Up-to-date and correct images
The album cover doesn’t need to be the only image in the review. At least not if you’re publishing on your own platform. It’s nice to get some up-to-date band pictures. Pictures are also a good way to break up long articles.
Don’t forget that the bands and labels have a lot of responsibility here too. There’s nothing that helps reviewers and other digital content publishers like a good press kit, or at least an e-mail that provides all the necessary images and info.
Musical description and comparisons
Reviews can easily lose touch and leave a listener wondering what the music actually sounds like. This is especially true for the music reviews where someone goes into the emotional and atmospheric factors a lot. Vague reviews can give the wrong expectations.

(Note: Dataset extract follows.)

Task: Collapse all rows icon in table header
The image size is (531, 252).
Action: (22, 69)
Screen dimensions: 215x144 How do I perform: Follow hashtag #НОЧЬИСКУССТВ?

Compare the music in the review to other bands, or maybe other songs from the band being reviewed. Provide dry music description next to the more drifting side of it. Point out songs or parts of songs to make the musical description stronger.
Few things are as boring as leaving a music review without understanding what the music actually sounds like. This happens way more often than it should.
Unique and personal perspectives
Nothing in a music review is as refreshing as a unique perspective. Personal experiences and anecdotes can be one way to color a review. Another is to write a weird-ass review that still conveys the music.
stickyshooZ weird-ass review of Dismember’s “Death Metal” (sadly, you need to scroll a bit) on Metal Archives is one of those reviews. The Dismember album is actually reviewed as a hamburger, and it works!
You don’t need to go completely crazy, but unique reviews are certainly more interesting. The web has such a massive overflow or content, combined with a lack of reader attention. A unique spin can really make all the difference.
Listen to the album enough
This is an overlooked one, especially if you’re writing reviews for a zine or a website looking to get fast traffic around release dates. I know I’ve reviewed albums I’ve listened too like four times. Sometimes it works out, sometimes it doesn’t.
Some albums are growers and require a lot of listens to get there, and other albums actually fade over time. Give the music that opportunity before you publish a review. There’s no magic number, but at least five concentrated spins should be a minimum. Listening to the album while writing a music review is a good way to come across interesting talking points.
Obvious, but forgotten, and another casualty of the online content culture. Aside from simply looking unprofessional, language screw-ups can lead to not getting your point across. Take the time and get the spelling and overall structure right. Tell that story correctly and get the right view of the music out there.
Final words on how to write a music review
As I said, the quality of reviews online obviously suffer from tight deadlines and lack of time. Most reviewers, at least in underground zines and the like, don’t get paid and write on the side for sheer passion. The result is that, understandably, things can get rushed. Angrymetalguy is one of the coolest exceptions, writing educated, in-depth reviews with a personal touch.